Difficult balance between growth and inflation - Santander
Difficult balance between growth and inflation
This is an excerpt from Santander’s Market Outlook for Q4. For more information on how the markets are resetting, read the full report here .
After the steepest interest rate hikes in decades, central banks and markets are shifting their focus from containing inflation to supporting growth. Which economies are leading the charge, and how quickly can we turn the dial?
Focus on inflation in Europe and the U.S.
The market is starting to show a high probability that both the US Federal Reserve ("Fed") and the European Central Bank ("ECB") have completed the process of interest rate hikes. However, we believe that the focus will remain on controlling inflation for some time, and we rule out rate cuts in the short term. The risk of deterioration in economic growth fundamentals remains elevated in the coming quarters. Our belief is that growth will decrease only moderately due to a stronger-than-anticipated labor market and robust consumer spending bolstered by pandemic savings and credit usage. Rates should remain higher for longer and this is going to imply a headwind in terms of growth.

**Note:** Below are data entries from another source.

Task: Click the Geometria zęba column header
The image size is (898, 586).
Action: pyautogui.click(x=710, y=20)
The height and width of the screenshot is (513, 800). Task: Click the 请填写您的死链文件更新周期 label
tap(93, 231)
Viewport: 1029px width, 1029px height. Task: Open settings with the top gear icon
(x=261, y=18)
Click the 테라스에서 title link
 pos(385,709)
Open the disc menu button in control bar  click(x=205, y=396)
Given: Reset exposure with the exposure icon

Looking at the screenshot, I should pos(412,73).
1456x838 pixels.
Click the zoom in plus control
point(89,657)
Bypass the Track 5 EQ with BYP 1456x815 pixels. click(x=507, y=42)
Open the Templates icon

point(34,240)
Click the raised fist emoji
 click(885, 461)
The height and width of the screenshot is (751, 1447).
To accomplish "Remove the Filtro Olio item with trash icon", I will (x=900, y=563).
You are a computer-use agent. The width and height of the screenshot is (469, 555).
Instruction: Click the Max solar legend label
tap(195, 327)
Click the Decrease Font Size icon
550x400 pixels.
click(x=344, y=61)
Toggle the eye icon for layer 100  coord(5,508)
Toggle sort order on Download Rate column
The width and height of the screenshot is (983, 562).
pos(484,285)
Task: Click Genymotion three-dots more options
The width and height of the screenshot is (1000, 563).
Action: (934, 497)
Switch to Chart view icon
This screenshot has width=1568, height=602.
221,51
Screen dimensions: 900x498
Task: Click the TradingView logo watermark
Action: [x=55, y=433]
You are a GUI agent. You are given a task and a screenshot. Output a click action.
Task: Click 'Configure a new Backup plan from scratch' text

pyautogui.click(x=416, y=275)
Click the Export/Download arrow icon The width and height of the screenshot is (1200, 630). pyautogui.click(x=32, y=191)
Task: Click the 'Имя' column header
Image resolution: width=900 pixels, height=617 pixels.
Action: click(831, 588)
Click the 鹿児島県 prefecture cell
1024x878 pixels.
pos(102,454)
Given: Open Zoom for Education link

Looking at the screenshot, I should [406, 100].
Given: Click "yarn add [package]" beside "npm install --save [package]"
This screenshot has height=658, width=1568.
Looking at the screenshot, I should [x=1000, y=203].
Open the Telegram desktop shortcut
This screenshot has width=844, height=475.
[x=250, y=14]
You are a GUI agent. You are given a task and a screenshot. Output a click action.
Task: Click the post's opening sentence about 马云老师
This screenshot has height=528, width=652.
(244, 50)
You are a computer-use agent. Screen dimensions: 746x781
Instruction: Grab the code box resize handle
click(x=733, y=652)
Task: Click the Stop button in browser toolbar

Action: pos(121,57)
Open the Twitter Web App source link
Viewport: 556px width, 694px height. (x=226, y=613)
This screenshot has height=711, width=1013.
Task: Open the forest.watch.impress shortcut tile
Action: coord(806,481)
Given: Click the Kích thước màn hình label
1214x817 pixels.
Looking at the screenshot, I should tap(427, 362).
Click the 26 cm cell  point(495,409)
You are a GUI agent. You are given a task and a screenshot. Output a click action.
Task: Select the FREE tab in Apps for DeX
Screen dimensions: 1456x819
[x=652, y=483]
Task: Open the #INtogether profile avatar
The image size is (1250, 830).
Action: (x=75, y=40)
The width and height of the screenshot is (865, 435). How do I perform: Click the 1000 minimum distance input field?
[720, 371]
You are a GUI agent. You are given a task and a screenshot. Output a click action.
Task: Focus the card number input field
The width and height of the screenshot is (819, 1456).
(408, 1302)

Focus on growth in emerging markets
China failed to meet expectations of a rebound in growth after the reopening. This is creating cause for concern in the real estate sector and the country is once again exporting deflation to the rest of the world. There are doubts about the effectiveness of the Chinese government's measures to shore up growth. In other emerging economies, central banks have made substantial progress towards their goal of controlling inflation with early and decisive action. As a result, they have already shifted the focus to growth and have started to cut interest rates. This is the case in Chile, Brazil, Peru and Uruguay, as well as Poland – although the latter is focusing on growth despite high inflation.
Time to lock in high interest rates
Monetary policy tightening has brought interest rates to their highest level in decades. Interest rates have most likely reached their final level and that supports the attractiveness of increasing exposure and duration in bond portfolios. Investors may also want to keep equity exposure at moderate levels as long as the risk of further adjustment in earnings estimates persists.